Come to join the discussion and share your experiences, challenges, future interests, and requirements on key Apache and other open source projects and discuss what’s on the roadmap and future design options.
Date: Wednesday, May 22
Room: Check agenda or check the DataWorks Summit Mobile App
Come learn and discuss the latest innovations and future direction in Apache Spark, Apache Zeppelin, and other ecosystem tools for Data Engineering and Data Science.
Apache Hadoop keeps evolving to meet the community demands around distributing computing and storage. Apache Hadoop has just released 3.0 and quickly followed by 3.1 with key enhancements to YARN and HDFS.
Apache Hadoop YARN is the architectural center of Hadoop that allows multiple data processing engines to handle data stored in a single platform, unlocking an entirely new approach to analytics. Come learn and discuss the latest YARN innovations and future directions.
Apache Phoenix enables OLTP and operational analytics in Hadoop for low latency applications by combining the best of both worlds:
Apache Hive & Apache Druid
Apache Hive is the de facto standard for SQL queries in Hadoop. With the next phase of SQL in Hadoop, the Apache community has greatly improved Hive’s speed (LLAP), scale and SQL semantics. Come learn and discuss what is new in Hive 3.0.
Apache Druid is an open source column-oriented distributed data store designed for OLAP queries on event data. Druid provides the ability to have interactive queries on real-time streams that are horizontally scalable. Druid has rich client libraries and integration with tools like Pivot and Apache Superset. Come learn about the latest developments in Druid and Hive/Druid integration.
Cloud & Operations
Apache Ambari and Cloudbreak provide the foundation for Hadoop and Streaming platform installs, configurations and management on-premise and in the cloud. Come learn about the latest innovations and discuss Hadoop & Streaming platform operations and future directions.
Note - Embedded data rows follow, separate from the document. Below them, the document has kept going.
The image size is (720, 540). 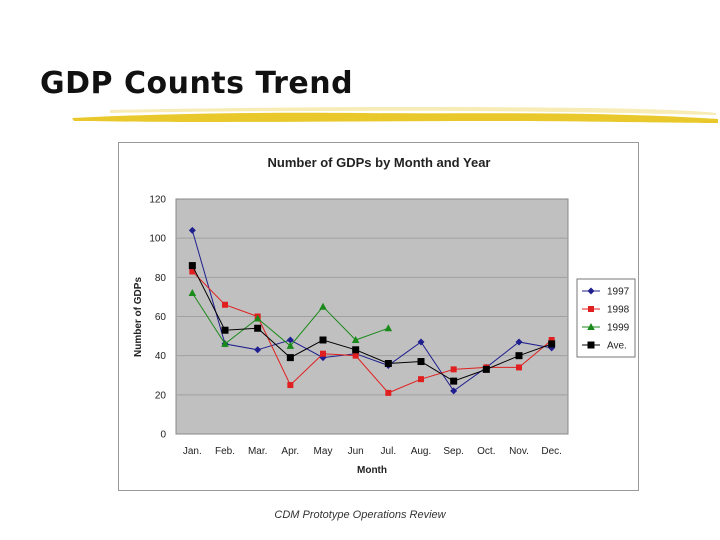 What do you see at coordinates (618, 292) in the screenshot?
I see `legend-label: 1997` at bounding box center [618, 292].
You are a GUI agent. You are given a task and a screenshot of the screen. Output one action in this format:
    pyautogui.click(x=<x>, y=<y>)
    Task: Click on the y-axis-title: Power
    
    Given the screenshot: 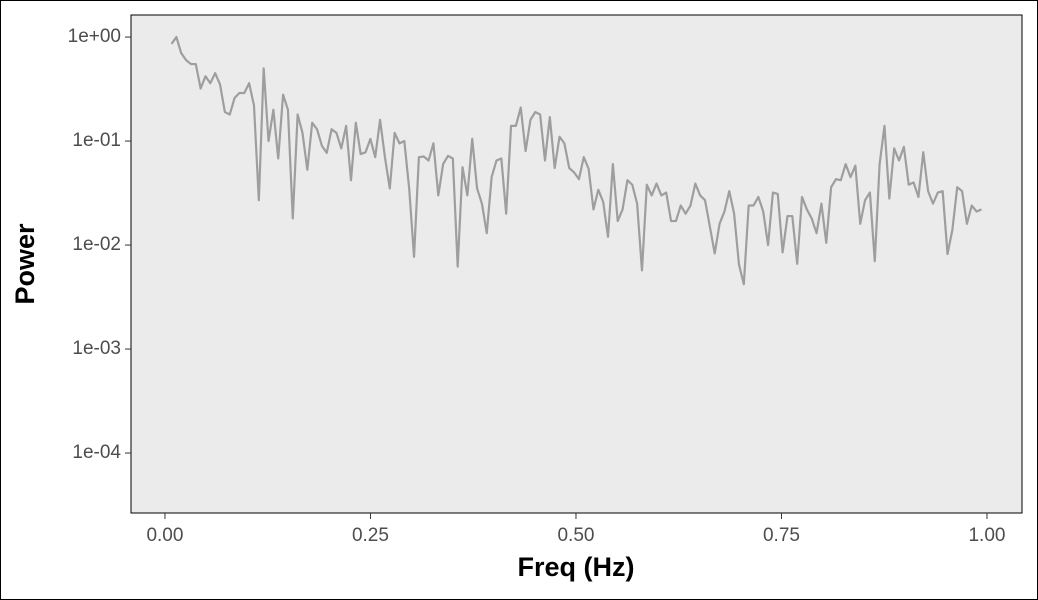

Real-time data processing with Apache NiFi, Apache Kafka, Apache Storm, Apache Spark Streaming and many more provide the foundation for data processing in IoT. Come learn and discuss the latest streaming & data flow innovations and future directions.
Apache Knox and Apache Ranger provide security across the big data ecosystem while Apache Atlas provides an open source framework for metadata and enterprise governance and Data Steward Studio provides an open source based stewardship experience for users. Come to learn, discuss, and share your experience and insights on the innovations in security & governance in the open source communities that can help in the age of regulations like GDPR, CCPA, various national privacy acts, and how such approaches can address compliance, industry regulations, and standards across various industries both currently and looking out in the future.